• _Activity_: Locate the line that contains "Given: Open the hamburger side menu icon" in the entries below, then repeat it and every following line through the line that contains "The height and", exactly, and no others.

• _Material to process_:
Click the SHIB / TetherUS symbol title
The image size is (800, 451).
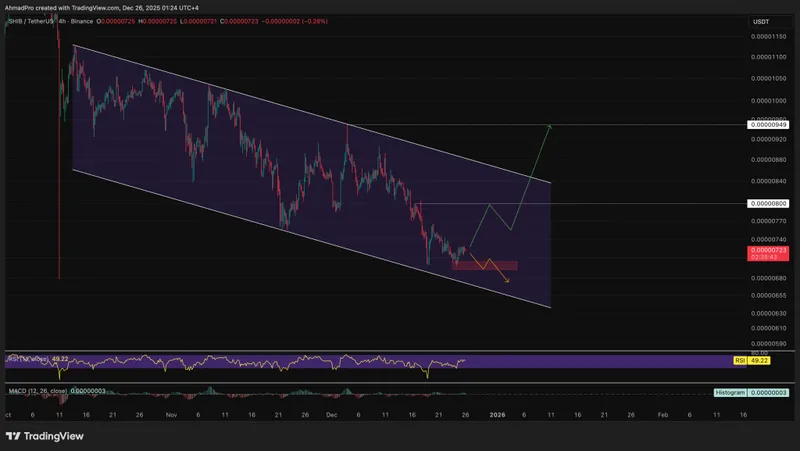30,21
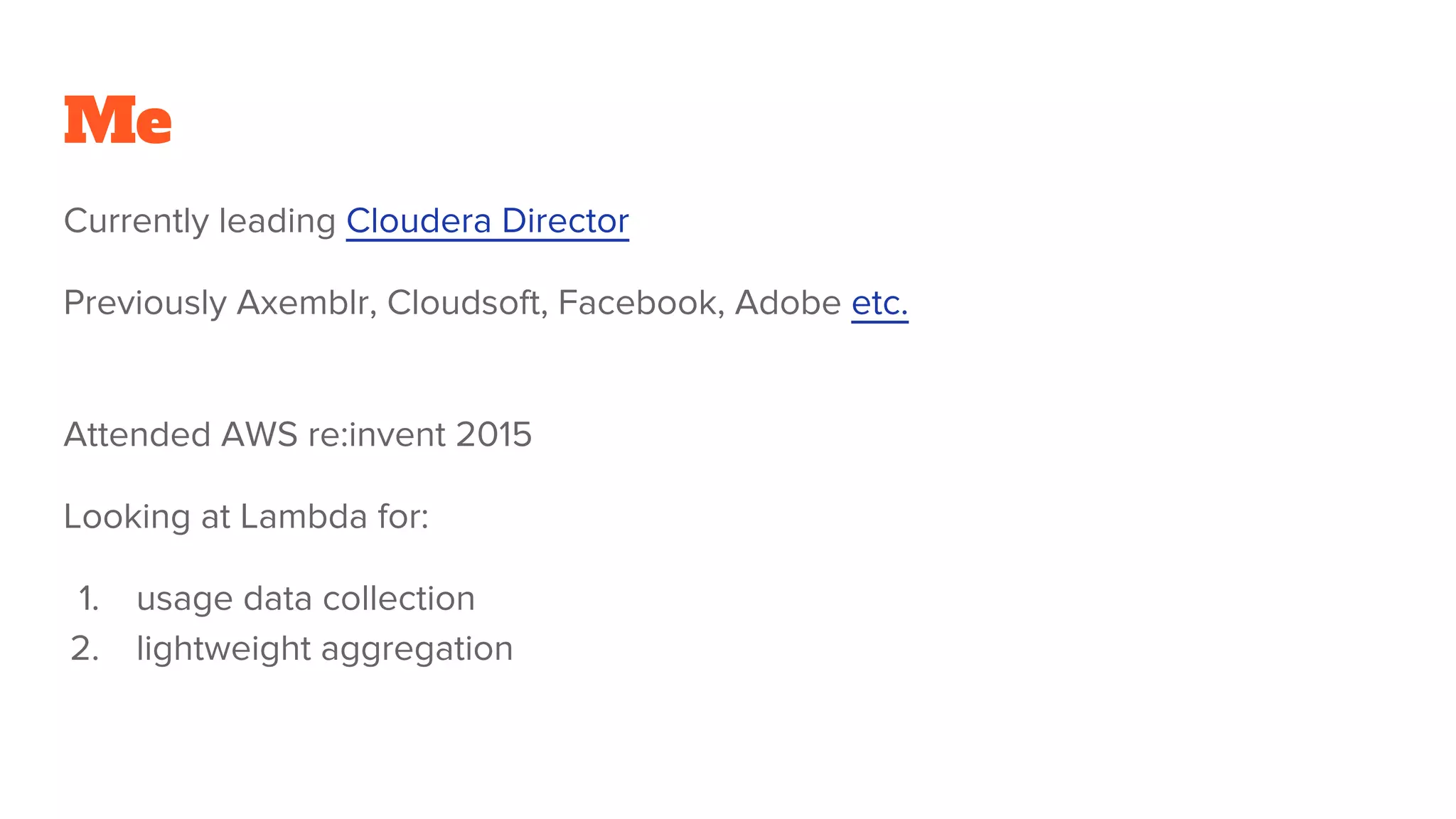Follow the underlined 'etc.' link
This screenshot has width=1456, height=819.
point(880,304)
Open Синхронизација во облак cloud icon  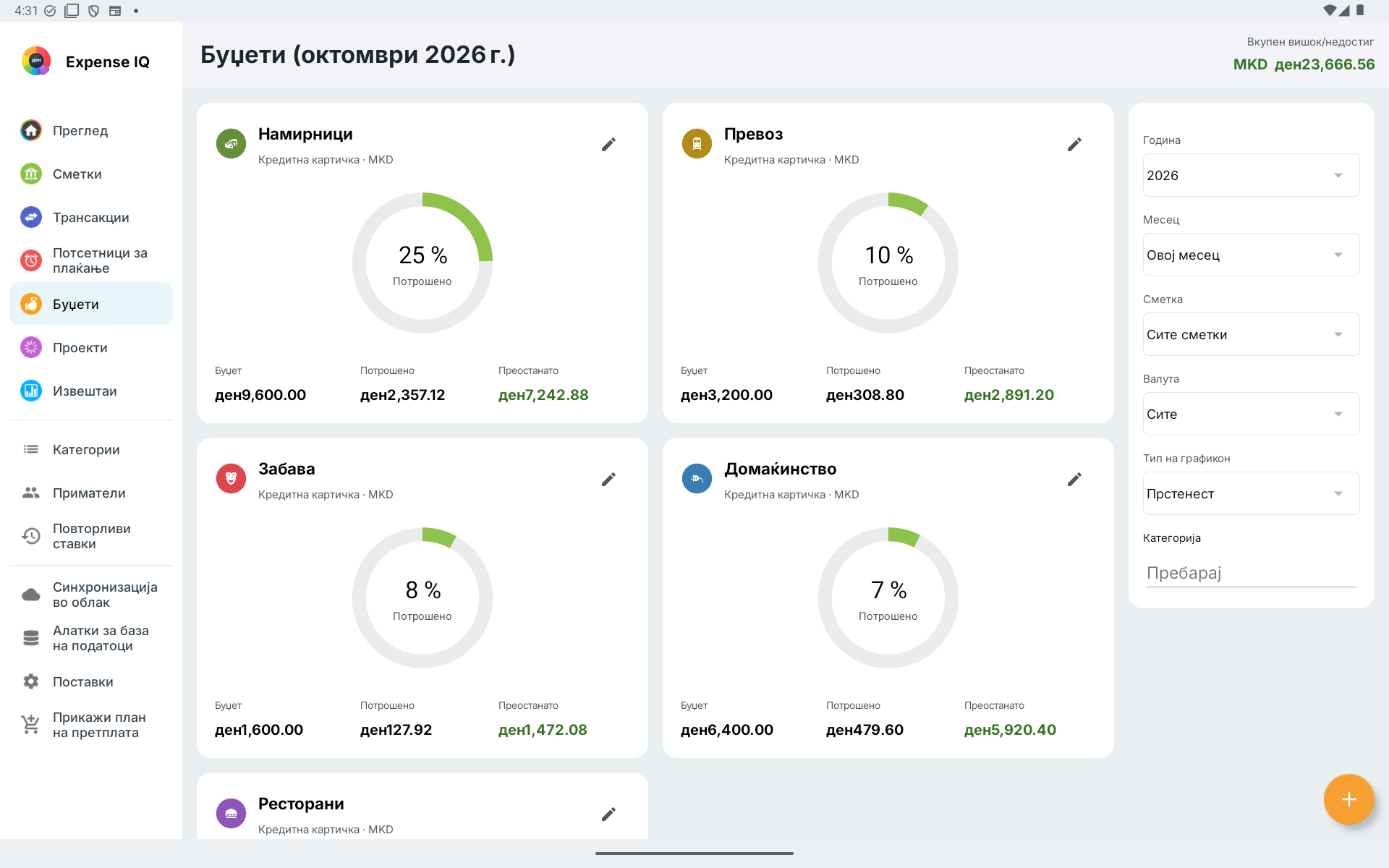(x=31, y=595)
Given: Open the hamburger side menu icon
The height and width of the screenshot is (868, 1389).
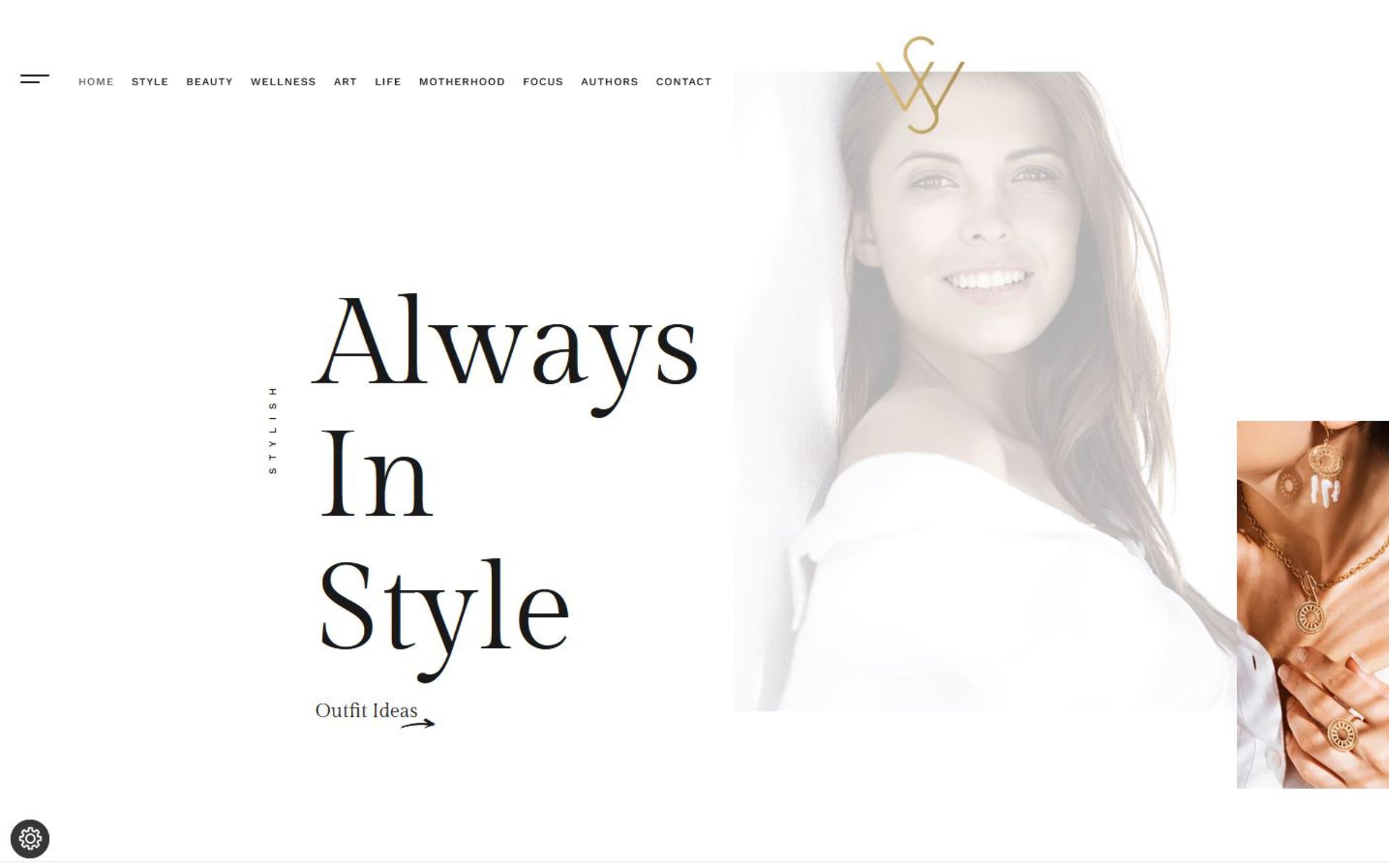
==
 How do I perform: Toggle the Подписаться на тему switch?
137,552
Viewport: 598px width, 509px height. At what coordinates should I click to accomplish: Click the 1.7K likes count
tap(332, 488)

• _Reply_:
Given: Open the hamburger side menu icon
The height and width of the screenshot is (868, 1389).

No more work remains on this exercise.